2. If you could give anonymous advice to any one band about their music, who would it be and what would you say?
If I did, it wouldn’t be anonymous would it?
Ok, here we go:
To the white stripes, get a friggin’ bass player your music sounds lop sided.
To Enuff Z’nuff, Get over the fact that Donnie quit. Get a keyboard player, keep Monaco as the front guy (he is just as good as the last guy) and feed him will ya? Have Chip sing David Bowie’s “All the Young Dude’s,” and do that cool song Ricky wrote.
3. What happened that Mr. Big finally gave it up and called it a day?
After the “Actual Size” album and Japanese tour, you guys threw in the towel once and for all. In your opinion, what was so bad that the band couldn’t continue on as Mr. Big?
Here’s my take on it. There were A few to many rules and regulations, a handful of old arguments that never got settled, a little overplaying on 3 chord ballads, to many band meetings on how to be a front man, a lack of personal respect (a pet peeve of mine), intimidation, mind control, back stabbing in the magazines, management was not respected and there was no real leader.
But in my opinion it wasn’t that bad to let the fans down and break up the band. We were a good live rock band. We created a mass of diverse, hard and soft melodic rock songs. Look at the trials and tribulations that Aerosmith endured. Those guys worked their shit out for the good of the band and there fans. We should have picked our sorry asses up, dusted the bad juju off and got back in the ring. I could be wrong; maybe it was time to stay down for the count.
4. What hard rock/heavy metal band should give it up and call it a day?
After my journey down memory lane on question #3, I’m not so sure I can answer.
5. Rate the following singers on a scale of 1 to 10.
Paul Stanley = What are you kidding, oh you’re serious?.uh?5, and 5 to Gene.
Jack Russell = 10
Brett Michaels = 6 ish
Jani Lane = 6
Steve Whiteman = 10
Donnie Vie = 10
Jeff Keith = 10
Jeff Martin = a loud 9
Ricky Martin = minus 1
Dean Martin = 10
6. What was it like to work with Ritchie Kotzen, knowing that the band had to keep their wives and girlfriends away from him at all times?
That story is so played out. Ritchie told me that whole thing was bullshit. He fell in love with the drummer’s ex-girlfriend and was seeing her on the side so nobody’s feelings or ego got hurt. (Although Kotzen did break the cardinal rule (or code of the road of ethics) of not coveting your band members old love interest). But I digress; Ritchie was a total gentleman and friend to my wife Denise. He had no trouble with the barbarian horde of woman who frequents the backstage door.

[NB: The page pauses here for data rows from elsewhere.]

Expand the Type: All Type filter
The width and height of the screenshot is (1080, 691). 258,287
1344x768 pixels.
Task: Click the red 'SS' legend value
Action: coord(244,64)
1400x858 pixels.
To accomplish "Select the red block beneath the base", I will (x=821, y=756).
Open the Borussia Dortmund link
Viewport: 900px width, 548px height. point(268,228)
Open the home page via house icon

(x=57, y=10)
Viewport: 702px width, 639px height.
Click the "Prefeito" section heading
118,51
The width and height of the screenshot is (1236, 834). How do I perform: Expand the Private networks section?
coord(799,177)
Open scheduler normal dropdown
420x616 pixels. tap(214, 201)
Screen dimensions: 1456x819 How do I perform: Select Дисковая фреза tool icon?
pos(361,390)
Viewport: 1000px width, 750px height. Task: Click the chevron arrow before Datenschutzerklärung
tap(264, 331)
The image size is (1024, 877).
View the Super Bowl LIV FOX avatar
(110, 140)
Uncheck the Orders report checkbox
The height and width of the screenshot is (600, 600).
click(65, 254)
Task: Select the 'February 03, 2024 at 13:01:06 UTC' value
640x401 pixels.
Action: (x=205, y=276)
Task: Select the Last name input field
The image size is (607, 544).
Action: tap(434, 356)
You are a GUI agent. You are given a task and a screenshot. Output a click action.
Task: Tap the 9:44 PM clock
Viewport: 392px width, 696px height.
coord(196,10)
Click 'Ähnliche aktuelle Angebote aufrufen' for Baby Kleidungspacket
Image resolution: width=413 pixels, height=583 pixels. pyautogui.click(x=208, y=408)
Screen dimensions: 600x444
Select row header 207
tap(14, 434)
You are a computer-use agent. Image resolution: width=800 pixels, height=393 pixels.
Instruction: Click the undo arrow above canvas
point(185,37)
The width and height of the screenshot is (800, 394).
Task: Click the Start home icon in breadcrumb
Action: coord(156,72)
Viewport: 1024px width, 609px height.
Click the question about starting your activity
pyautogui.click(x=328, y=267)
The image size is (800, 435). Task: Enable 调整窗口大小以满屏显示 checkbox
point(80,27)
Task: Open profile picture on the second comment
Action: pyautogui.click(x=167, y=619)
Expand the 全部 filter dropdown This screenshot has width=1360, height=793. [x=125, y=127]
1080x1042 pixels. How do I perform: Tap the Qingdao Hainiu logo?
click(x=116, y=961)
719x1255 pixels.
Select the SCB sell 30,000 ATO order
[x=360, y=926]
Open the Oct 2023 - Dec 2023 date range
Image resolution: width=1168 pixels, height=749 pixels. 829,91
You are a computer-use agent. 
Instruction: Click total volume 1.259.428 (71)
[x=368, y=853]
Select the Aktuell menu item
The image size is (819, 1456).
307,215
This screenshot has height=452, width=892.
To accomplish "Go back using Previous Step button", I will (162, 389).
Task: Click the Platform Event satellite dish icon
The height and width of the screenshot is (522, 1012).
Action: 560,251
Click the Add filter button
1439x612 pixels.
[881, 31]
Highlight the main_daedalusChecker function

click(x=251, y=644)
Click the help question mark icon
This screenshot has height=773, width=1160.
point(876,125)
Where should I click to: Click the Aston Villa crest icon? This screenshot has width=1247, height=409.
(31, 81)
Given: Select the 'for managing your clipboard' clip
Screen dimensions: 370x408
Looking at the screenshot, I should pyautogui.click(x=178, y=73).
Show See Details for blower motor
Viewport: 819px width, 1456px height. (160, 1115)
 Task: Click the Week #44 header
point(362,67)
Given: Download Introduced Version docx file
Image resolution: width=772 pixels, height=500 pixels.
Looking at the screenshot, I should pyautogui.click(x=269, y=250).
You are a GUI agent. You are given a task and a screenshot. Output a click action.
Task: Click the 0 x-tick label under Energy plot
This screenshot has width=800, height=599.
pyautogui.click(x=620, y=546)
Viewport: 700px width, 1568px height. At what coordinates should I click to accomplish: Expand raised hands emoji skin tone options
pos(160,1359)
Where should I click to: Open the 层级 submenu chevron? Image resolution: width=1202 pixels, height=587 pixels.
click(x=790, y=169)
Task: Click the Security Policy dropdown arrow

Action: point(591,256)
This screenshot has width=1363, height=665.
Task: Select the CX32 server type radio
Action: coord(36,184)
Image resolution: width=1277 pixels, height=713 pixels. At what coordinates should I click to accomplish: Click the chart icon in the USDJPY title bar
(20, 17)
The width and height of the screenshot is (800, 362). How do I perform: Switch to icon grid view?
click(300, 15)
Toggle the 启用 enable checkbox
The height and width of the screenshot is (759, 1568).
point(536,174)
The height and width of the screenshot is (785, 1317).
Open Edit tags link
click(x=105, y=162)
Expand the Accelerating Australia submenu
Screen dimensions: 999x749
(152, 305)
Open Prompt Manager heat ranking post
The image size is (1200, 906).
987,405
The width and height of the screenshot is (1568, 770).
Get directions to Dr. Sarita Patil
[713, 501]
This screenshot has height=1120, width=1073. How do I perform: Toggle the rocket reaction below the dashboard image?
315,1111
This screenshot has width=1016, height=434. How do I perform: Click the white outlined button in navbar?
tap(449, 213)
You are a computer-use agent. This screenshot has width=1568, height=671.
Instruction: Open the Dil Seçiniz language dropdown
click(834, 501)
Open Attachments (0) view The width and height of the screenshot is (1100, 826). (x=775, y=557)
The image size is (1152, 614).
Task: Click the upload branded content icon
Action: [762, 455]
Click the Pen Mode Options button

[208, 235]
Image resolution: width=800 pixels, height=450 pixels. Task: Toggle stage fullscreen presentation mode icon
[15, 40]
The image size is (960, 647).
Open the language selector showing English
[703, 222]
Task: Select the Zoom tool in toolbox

7. For you, what were the three highest points and three lowest points of your career with Mr. Big?
High #1. “To be with you” going number one in 15 countries
#2. Three sold out Budokans in a row in Japan
#3. The respect and love from our entire fans around the world.
Low #1. Circus Kronin in Munich, we couldn’t get our bass player off the bus for hours. It was something about the sound check sucking and a German back stage runner destroying his laundry,
#2 Kicking Billy out of the band and begging for his return the following day,
#3. Our seldom seen and heard manager was forcing the lowest point of all into breaking up the band. That was the lowest of the low.
8. You recently did a club tour with Enuff Z’Nuff, except that they toured without their singer, so it really wasn’t Enuff Z’Nuff. It was like Half Z’Nuff. The band danced around excuses as to why Donnie Vie wasn’t doing the tour, but the fact of the matter is that people came to the shows expecting to see the full band, but had to settle for Chip and Monaco singing all the songs. How fucked was it for Enuff Z’Nuff to do that, and overall, do you think it hurt ticket sales for the tour and/or your reputation as a professional?
Hey I came out on the road with Enuff Z nuff under false pretences. I thought that I was opening to the whole package. When we played our first show in Texas with these guys, Donnie was a no-show. I was totally disappointed and shocked, because not only am I a huge fan, but that I looked like a fucking fool. Chip had assured me that Donnie would be out in a few days or a week. What was I going to do, I had already paid for a tour bus in advance, my guitarist Mark Holly and bass player Mark Chole got leaves of absence from there day jobs, and we had prepared for weeks to go out on the road. Well needless to say it wasn’t pretty, but it wasn’t a gigantic cluster fuck as Donnie Vie has led you to believe. John Monaco pulled it off with his unique style, and Chip and Ricky waved their freak flag high. Mondays, Tuesdays and Wednesdays had handfuls of fans, but the rest of the week was great. It’s a shame Enuff Z’nuff couldn’t pull it together and that they chose to have a meltdown on this particular tour. Hey you win some and you lose some. I’m not quitting over it. Oh yeah, I would like to address the crack Donnie made about my wife and I on tour opening to his group. He said something to the affect about how lame that it would have been if he had participated in such a weak co-billing. Thanks Donnie boy for the slag to your band and me on a recorded message; it probably hurt attendance. I love your voice, and your incredible song writing, but I don’t respect your professionalism.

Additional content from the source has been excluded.